╭─ Study material

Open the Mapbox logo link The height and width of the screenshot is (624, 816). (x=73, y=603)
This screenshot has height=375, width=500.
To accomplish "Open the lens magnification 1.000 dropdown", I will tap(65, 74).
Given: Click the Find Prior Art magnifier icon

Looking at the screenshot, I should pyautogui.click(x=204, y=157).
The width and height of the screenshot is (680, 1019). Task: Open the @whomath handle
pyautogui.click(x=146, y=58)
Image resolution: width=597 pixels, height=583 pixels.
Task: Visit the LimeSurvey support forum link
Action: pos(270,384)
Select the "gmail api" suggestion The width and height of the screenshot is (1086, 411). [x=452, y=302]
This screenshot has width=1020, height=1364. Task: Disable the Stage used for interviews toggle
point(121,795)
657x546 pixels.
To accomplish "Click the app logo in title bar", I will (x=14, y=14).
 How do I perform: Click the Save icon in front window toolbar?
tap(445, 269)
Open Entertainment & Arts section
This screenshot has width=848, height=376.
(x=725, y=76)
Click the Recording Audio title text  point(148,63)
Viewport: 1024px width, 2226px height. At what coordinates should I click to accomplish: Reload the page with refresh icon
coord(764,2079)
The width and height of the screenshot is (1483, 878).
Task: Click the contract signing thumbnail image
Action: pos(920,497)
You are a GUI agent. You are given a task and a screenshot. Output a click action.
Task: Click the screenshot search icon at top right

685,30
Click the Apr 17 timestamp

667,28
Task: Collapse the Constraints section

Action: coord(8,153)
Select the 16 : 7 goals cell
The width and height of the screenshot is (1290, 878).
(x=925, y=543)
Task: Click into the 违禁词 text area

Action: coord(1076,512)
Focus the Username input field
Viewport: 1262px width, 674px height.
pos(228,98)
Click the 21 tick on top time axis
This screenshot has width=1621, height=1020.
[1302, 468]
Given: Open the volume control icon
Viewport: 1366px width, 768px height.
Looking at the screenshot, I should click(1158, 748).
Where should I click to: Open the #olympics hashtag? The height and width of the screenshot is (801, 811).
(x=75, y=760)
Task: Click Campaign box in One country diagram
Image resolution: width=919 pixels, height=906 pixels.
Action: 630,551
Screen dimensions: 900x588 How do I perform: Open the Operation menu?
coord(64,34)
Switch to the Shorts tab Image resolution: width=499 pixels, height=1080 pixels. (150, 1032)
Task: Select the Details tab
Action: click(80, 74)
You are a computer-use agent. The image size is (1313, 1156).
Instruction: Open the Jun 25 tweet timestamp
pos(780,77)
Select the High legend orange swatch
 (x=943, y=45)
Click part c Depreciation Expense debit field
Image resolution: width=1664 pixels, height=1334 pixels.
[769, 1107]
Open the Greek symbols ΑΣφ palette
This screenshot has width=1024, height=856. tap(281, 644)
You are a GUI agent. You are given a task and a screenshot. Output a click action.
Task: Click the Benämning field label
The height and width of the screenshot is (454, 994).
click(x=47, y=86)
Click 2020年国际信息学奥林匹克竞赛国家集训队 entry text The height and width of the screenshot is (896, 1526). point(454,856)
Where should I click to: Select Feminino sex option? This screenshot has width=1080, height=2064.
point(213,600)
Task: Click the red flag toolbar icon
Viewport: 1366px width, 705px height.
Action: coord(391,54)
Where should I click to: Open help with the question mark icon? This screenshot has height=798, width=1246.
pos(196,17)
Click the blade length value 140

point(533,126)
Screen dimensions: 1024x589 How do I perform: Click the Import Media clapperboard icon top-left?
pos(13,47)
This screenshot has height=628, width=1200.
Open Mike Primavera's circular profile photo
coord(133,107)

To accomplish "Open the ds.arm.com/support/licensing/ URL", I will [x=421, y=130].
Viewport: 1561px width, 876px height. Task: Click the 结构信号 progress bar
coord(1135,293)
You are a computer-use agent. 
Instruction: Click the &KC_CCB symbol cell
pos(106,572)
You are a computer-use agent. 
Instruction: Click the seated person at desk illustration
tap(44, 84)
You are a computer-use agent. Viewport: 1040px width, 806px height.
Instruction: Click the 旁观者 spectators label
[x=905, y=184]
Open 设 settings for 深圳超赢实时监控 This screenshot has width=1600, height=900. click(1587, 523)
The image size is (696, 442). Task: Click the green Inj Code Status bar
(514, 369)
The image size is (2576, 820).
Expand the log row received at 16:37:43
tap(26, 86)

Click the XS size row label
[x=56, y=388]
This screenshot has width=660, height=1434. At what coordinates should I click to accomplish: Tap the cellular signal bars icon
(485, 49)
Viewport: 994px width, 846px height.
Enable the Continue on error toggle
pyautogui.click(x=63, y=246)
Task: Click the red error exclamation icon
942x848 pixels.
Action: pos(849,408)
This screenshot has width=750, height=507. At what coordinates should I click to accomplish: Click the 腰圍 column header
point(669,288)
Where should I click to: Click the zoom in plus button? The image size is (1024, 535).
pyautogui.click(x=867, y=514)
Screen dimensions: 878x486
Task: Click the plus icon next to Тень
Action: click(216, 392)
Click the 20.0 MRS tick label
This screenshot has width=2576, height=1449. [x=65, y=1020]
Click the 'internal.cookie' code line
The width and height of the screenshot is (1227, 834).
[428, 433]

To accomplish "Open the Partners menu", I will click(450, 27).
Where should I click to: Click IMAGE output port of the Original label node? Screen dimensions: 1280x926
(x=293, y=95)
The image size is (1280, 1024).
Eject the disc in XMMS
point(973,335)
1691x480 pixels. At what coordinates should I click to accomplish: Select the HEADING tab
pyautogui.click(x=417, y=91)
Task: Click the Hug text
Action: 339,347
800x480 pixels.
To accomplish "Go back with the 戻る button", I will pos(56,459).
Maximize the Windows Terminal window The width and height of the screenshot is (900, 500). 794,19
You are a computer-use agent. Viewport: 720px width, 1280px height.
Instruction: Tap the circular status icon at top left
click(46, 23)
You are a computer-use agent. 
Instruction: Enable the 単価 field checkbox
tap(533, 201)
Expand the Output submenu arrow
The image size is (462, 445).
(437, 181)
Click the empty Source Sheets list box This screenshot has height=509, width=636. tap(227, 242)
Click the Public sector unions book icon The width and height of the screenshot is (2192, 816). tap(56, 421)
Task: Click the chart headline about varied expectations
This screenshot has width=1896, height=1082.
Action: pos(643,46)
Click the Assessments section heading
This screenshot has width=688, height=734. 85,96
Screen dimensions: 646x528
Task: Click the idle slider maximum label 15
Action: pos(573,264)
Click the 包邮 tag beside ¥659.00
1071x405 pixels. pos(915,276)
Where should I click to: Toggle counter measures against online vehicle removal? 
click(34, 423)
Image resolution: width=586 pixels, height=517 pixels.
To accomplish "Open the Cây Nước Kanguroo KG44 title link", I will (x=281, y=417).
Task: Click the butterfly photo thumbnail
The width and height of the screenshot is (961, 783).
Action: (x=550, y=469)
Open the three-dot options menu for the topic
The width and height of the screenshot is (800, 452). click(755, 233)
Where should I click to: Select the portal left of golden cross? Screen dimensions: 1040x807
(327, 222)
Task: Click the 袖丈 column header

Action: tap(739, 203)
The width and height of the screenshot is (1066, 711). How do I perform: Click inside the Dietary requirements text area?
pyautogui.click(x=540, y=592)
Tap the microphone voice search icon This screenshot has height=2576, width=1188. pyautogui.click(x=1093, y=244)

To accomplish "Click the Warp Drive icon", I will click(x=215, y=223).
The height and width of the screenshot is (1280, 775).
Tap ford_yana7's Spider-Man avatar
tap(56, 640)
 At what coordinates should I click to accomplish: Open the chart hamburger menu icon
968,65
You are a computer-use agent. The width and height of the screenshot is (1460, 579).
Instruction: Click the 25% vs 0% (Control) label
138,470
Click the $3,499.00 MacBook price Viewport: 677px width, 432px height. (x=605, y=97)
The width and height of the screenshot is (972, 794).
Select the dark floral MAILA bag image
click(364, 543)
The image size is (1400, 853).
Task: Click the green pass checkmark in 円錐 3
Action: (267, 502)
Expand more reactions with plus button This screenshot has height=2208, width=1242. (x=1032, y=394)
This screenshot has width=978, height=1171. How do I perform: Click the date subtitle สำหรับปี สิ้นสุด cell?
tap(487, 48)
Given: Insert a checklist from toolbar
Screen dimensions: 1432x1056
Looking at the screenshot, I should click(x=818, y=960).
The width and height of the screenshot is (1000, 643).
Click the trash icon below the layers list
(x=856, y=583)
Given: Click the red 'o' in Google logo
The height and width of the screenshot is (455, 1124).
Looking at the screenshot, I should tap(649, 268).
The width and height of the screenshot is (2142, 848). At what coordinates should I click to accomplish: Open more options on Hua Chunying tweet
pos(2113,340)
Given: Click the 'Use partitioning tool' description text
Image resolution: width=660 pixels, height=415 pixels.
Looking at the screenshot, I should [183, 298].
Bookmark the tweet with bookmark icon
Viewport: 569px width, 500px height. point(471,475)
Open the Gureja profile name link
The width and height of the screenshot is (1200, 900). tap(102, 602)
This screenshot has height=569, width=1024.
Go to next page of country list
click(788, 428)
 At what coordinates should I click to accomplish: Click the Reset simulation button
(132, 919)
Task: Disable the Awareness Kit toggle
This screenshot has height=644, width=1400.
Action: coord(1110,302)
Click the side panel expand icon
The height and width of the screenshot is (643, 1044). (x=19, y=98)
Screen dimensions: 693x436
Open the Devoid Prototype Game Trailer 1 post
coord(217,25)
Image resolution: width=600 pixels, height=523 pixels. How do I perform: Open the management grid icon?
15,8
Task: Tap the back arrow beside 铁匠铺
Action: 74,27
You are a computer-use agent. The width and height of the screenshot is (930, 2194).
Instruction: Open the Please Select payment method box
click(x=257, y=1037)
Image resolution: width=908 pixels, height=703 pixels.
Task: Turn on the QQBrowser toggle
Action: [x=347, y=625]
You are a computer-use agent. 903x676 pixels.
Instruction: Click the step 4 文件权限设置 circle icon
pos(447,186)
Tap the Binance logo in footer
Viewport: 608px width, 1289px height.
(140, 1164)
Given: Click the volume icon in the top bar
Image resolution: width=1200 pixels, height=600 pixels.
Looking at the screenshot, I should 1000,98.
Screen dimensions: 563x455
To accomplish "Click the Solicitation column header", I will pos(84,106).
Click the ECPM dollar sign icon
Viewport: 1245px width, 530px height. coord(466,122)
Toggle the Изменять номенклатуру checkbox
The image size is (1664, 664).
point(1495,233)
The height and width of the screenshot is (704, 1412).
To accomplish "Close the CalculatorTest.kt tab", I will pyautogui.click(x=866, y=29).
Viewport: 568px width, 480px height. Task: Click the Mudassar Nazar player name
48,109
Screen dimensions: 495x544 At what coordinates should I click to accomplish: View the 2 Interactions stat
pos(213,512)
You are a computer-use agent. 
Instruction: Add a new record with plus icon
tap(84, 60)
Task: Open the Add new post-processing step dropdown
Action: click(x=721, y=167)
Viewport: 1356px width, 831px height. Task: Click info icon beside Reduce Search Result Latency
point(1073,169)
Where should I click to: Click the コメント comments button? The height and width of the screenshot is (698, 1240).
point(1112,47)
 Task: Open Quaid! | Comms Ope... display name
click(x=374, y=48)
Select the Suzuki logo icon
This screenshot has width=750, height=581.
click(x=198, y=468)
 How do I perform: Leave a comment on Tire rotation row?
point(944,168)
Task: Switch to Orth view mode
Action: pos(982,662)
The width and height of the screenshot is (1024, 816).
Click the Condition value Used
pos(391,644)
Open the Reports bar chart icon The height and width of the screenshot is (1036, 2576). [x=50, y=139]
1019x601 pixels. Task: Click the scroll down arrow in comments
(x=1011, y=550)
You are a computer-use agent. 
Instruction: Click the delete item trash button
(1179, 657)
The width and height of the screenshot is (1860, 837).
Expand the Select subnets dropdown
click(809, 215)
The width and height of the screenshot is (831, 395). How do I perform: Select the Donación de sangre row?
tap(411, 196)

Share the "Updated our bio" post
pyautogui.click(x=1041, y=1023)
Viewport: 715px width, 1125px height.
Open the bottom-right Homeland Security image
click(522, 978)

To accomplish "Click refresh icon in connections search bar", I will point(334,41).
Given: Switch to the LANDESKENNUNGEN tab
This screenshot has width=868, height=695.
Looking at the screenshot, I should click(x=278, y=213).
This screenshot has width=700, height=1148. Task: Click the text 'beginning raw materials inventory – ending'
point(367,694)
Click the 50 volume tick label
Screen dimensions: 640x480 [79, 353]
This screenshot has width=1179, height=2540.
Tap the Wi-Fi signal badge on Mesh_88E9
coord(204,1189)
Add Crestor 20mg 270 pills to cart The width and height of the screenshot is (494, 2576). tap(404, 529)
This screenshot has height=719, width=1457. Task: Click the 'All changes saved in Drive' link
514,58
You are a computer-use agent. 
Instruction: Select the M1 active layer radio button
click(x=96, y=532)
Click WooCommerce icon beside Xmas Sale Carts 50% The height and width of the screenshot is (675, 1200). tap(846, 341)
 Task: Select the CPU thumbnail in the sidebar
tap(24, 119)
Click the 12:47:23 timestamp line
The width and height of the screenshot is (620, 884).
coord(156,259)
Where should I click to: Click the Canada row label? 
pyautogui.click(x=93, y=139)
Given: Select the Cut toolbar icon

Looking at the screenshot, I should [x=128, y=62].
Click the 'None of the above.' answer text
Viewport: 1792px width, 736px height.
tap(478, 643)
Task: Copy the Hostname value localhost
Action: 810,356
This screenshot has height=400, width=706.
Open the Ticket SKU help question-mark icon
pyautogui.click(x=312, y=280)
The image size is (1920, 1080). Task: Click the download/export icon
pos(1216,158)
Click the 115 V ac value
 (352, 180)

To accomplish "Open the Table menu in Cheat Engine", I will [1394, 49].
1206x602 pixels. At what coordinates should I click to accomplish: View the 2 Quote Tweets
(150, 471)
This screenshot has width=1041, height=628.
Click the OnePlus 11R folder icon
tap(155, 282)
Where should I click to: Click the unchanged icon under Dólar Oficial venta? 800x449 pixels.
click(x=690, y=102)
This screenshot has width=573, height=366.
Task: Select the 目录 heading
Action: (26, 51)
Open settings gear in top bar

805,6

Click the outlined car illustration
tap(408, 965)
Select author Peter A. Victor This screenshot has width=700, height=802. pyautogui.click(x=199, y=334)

╰─

_Task brief_. Look above for the line with "657x546 pixels." and the line with "Click the Recording". Write out those two lines and all the lines between them, exactly, and no others.

_Solution to this task_.
657x546 pixels.
To accomplish "Click the app logo in title bar", I will (x=14, y=14).
 How do I perform: Click the Save icon in front window toolbar?
tap(445, 269)
Open Entertainment & Arts section
This screenshot has width=848, height=376.
(x=725, y=76)
Click the Recording Audio title text  point(148,63)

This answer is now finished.